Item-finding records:
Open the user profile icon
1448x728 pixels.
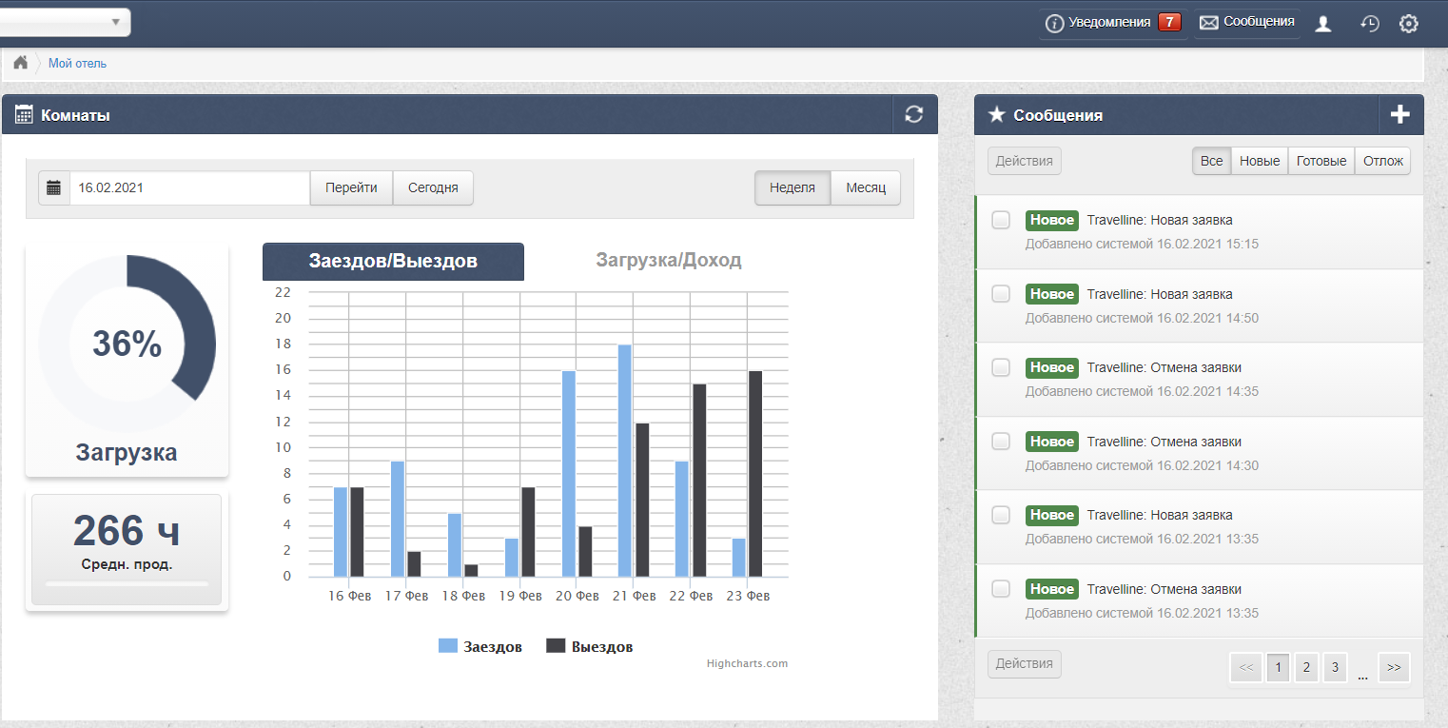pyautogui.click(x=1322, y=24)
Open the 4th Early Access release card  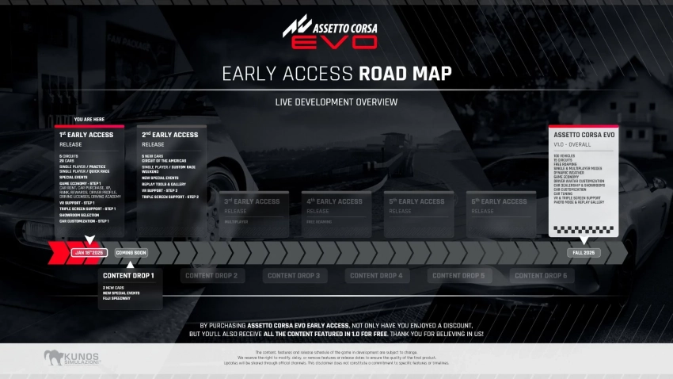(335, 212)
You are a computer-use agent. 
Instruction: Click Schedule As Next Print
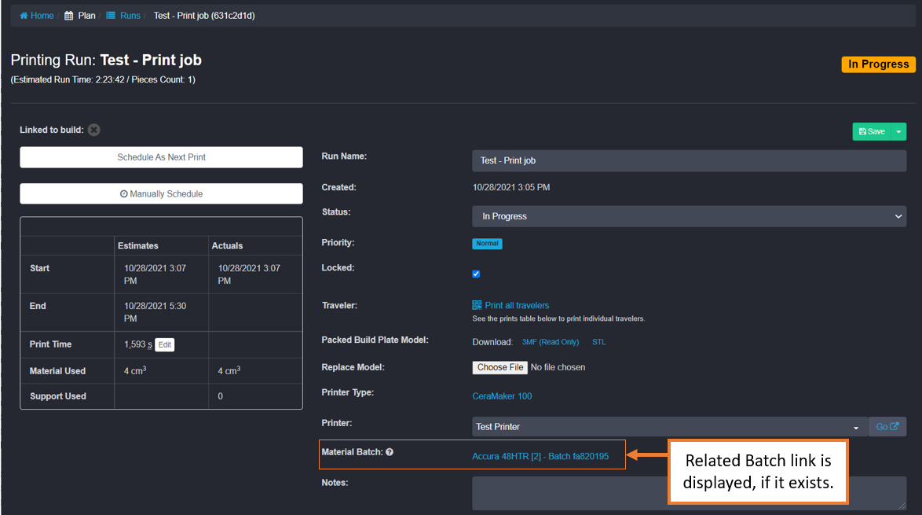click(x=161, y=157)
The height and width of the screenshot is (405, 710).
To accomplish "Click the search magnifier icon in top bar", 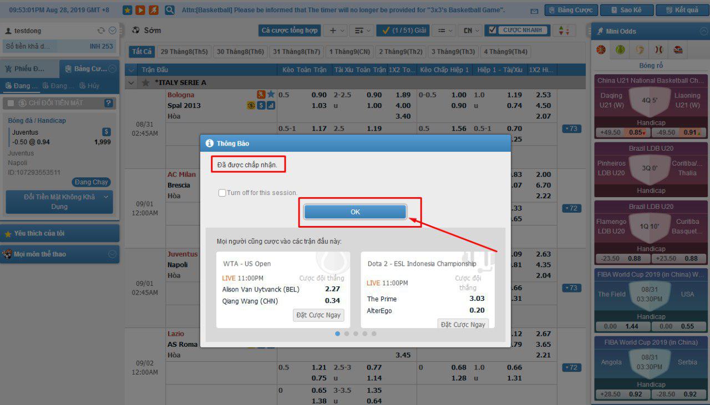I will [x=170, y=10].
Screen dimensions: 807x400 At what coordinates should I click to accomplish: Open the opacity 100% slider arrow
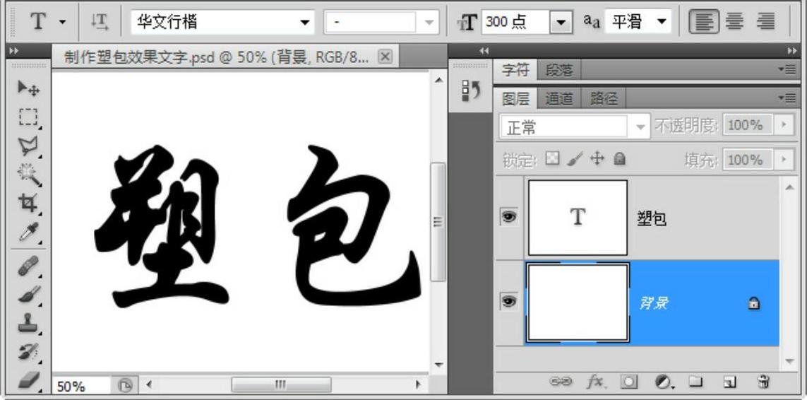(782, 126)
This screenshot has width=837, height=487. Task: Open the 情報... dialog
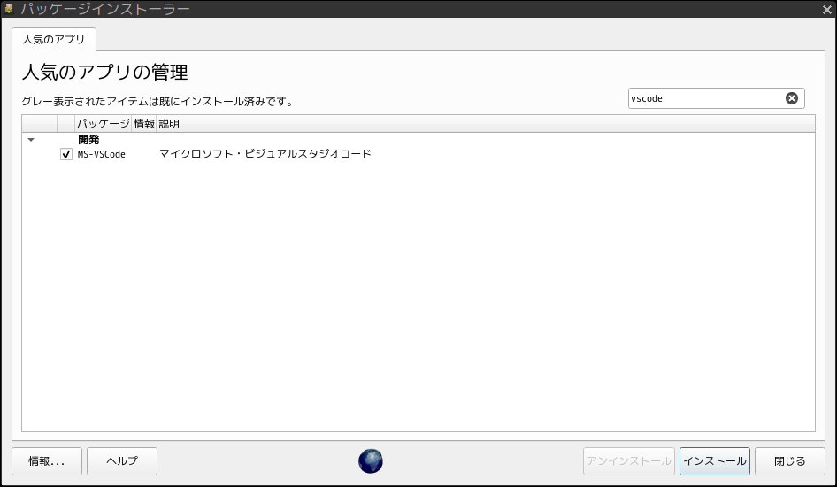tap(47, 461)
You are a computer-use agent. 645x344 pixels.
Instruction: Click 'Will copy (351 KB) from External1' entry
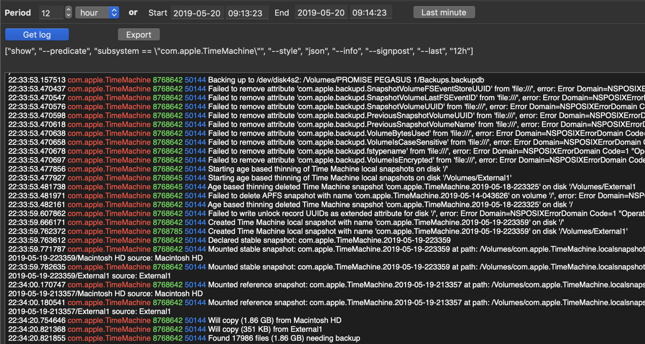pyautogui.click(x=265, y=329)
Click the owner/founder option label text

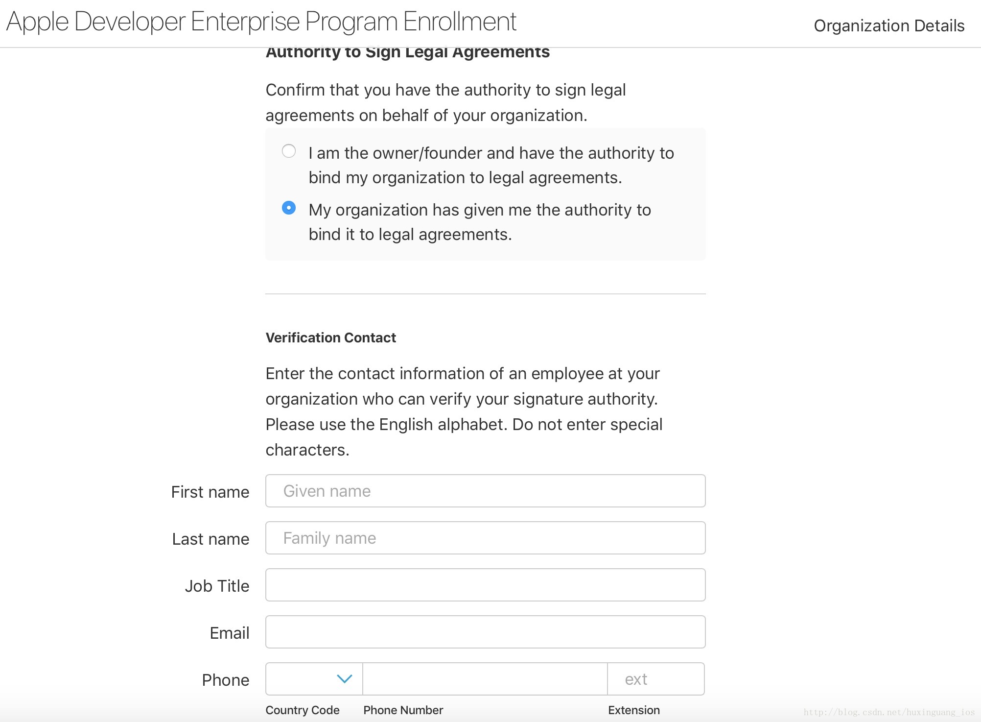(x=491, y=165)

▸ **EXERCISE BRIEF**
Repeat the material above word for word, from the line containing "This screenshot has" through the end of the records, including both of those lines. Leave the pictures out of your answer.

▸ **SOLVED PROBLEM**
This screenshot has width=837, height=487. Task: Open the 情報... dialog
tap(47, 461)
You are a computer-use agent. 645x344 pixels.
Instruction: Click 'Will copy (351 KB) from External1' entry
pyautogui.click(x=265, y=329)
Click the owner/founder option label text

(x=491, y=165)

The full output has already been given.